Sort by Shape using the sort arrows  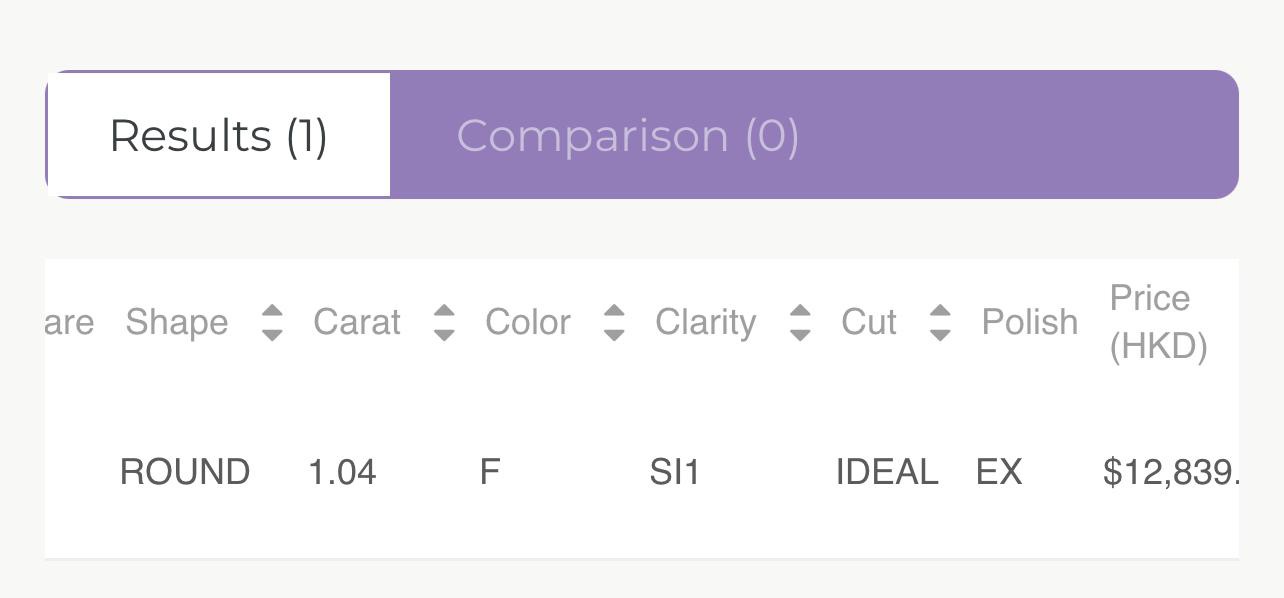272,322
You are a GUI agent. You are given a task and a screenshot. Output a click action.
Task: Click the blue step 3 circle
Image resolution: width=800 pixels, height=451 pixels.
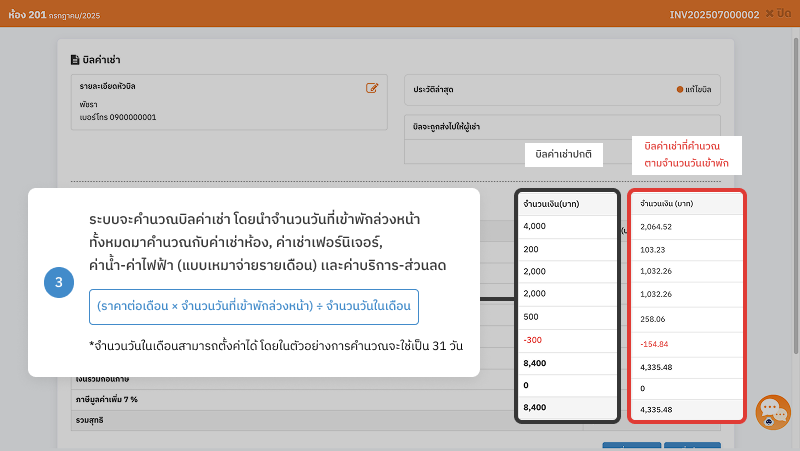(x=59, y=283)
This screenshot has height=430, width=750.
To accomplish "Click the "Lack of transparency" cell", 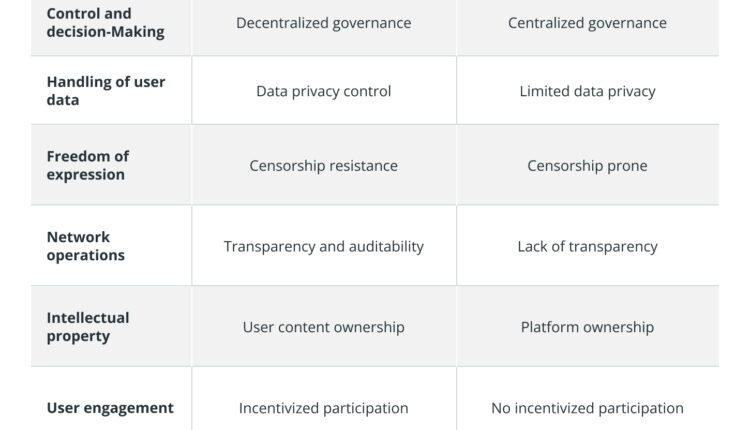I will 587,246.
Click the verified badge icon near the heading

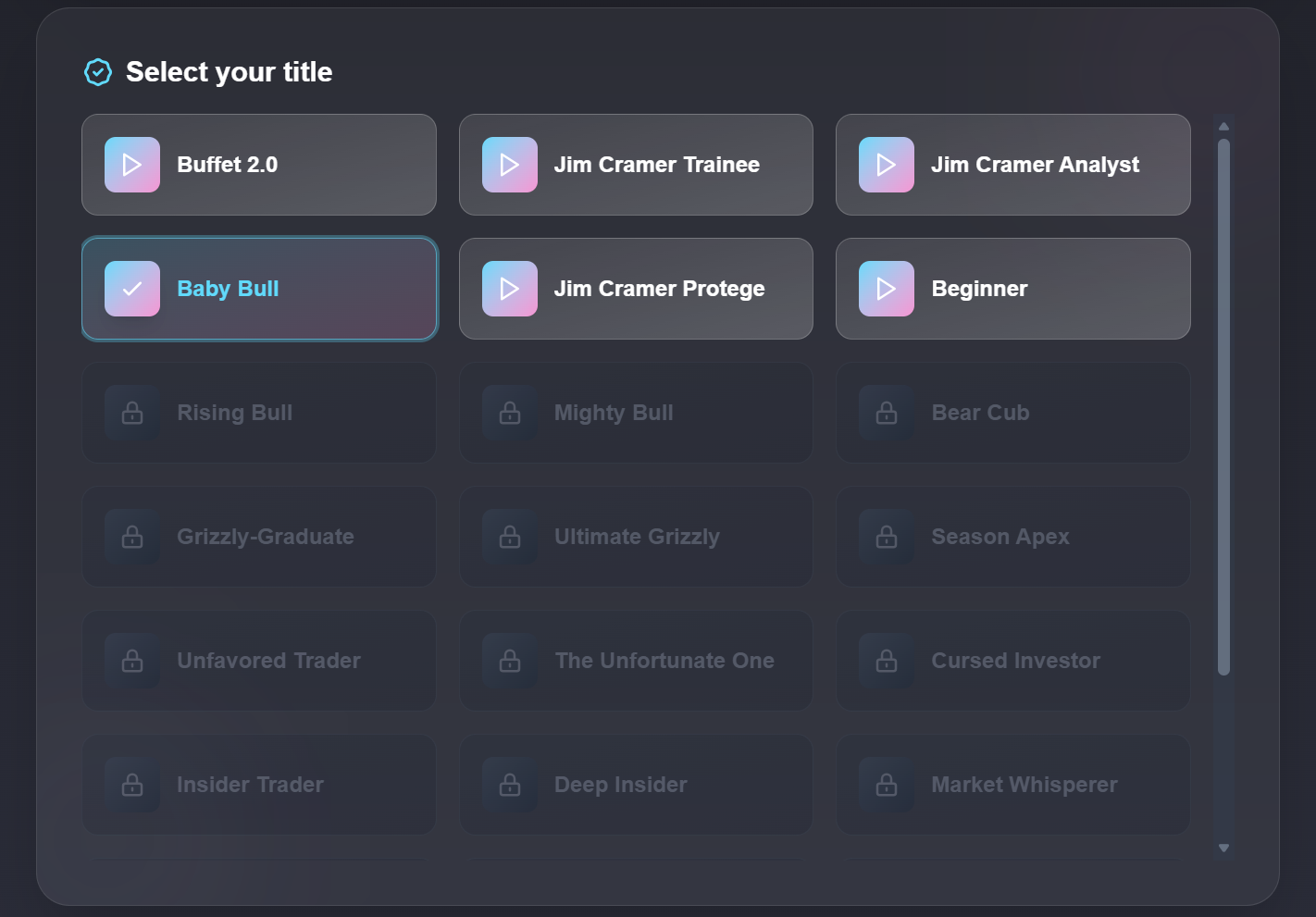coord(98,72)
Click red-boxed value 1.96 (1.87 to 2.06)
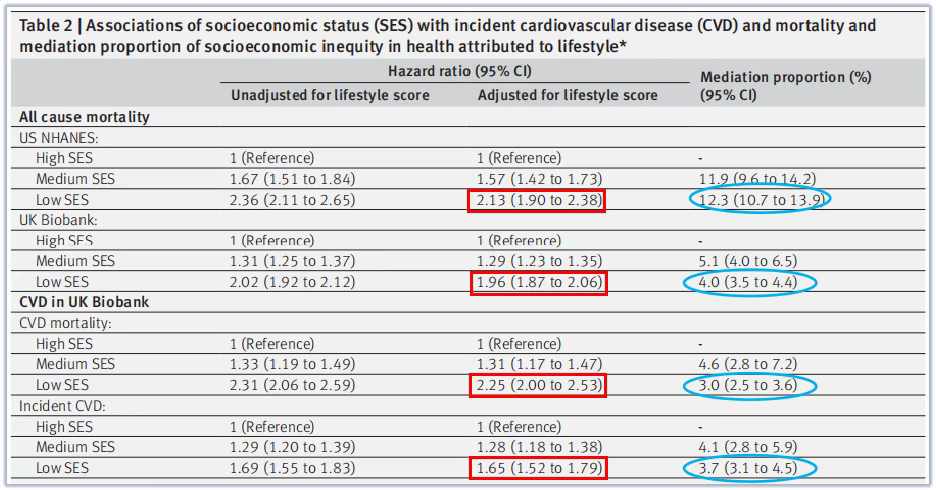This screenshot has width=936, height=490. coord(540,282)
+ + + + +
> **How to complete this task**
Begin at the line that contains "Click the verified" and transcribe exactly, and only, each line through the final line of the data above, both included; the pictures do not go in.

> **Task result**
Click the verified badge icon near the heading

coord(98,72)
Click red-boxed value 1.96 (1.87 to 2.06)
This screenshot has width=936, height=490. coord(540,282)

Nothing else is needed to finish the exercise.